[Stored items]
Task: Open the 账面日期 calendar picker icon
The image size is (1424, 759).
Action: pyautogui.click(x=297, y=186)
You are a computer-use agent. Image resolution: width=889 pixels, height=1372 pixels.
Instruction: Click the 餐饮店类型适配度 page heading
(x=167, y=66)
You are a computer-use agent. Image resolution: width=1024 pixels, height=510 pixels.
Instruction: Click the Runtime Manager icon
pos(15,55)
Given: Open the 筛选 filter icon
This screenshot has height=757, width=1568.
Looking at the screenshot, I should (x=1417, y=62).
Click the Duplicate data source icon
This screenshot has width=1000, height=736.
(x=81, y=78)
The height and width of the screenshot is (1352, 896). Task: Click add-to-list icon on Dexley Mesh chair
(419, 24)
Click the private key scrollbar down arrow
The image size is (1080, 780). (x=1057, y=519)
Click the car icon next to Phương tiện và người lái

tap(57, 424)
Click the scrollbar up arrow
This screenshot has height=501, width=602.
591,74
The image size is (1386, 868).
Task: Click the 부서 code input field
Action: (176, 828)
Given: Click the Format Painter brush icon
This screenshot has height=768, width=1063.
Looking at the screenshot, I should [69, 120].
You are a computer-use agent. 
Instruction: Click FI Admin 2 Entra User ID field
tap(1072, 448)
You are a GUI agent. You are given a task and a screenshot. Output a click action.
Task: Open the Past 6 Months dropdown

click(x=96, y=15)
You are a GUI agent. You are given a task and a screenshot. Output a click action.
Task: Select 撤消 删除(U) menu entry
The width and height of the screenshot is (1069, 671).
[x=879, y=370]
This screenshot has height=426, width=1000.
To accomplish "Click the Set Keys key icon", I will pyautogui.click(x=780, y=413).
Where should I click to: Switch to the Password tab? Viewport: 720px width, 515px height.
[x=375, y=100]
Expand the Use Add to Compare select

» **About this exercise**:
Restate every entry above word for word.

» **Answer for the task**:
Task: Open the 账面日期 calendar picker icon
The image size is (1424, 759).
Action: pyautogui.click(x=297, y=186)
You are a computer-use agent. Image resolution: width=889 pixels, height=1372 pixels.
Instruction: Click the 餐饮店类型适配度 page heading
(x=167, y=66)
You are a computer-use agent. Image resolution: width=1024 pixels, height=510 pixels.
Instruction: Click the Runtime Manager icon
pos(15,55)
Given: Open the 筛选 filter icon
This screenshot has height=757, width=1568.
Looking at the screenshot, I should (x=1417, y=62).
Click the Duplicate data source icon
This screenshot has width=1000, height=736.
(x=81, y=78)
The height and width of the screenshot is (1352, 896). Task: Click add-to-list icon on Dexley Mesh chair
(419, 24)
Click the private key scrollbar down arrow
The image size is (1080, 780). (x=1057, y=519)
Click the car icon next to Phương tiện và người lái

tap(57, 424)
Click the scrollbar up arrow
This screenshot has height=501, width=602.
591,74
The image size is (1386, 868).
Task: Click the 부서 code input field
Action: (176, 828)
Given: Click the Format Painter brush icon
This screenshot has height=768, width=1063.
Looking at the screenshot, I should [69, 120].
You are a computer-use agent. 
Instruction: Click FI Admin 2 Entra User ID field
tap(1072, 448)
You are a GUI agent. You are given a task and a screenshot. Output a click action.
Task: Open the Past 6 Months dropdown

click(x=96, y=15)
You are a GUI agent. You are given a task and a screenshot. Output a click action.
Task: Select 撤消 删除(U) menu entry
The width and height of the screenshot is (1069, 671).
[x=879, y=370]
This screenshot has height=426, width=1000.
To accomplish "Click the Set Keys key icon", I will pyautogui.click(x=780, y=413).
Where should I click to: Switch to the Password tab? Viewport: 720px width, 515px height.
[x=375, y=100]
Expand the Use Add to Compare select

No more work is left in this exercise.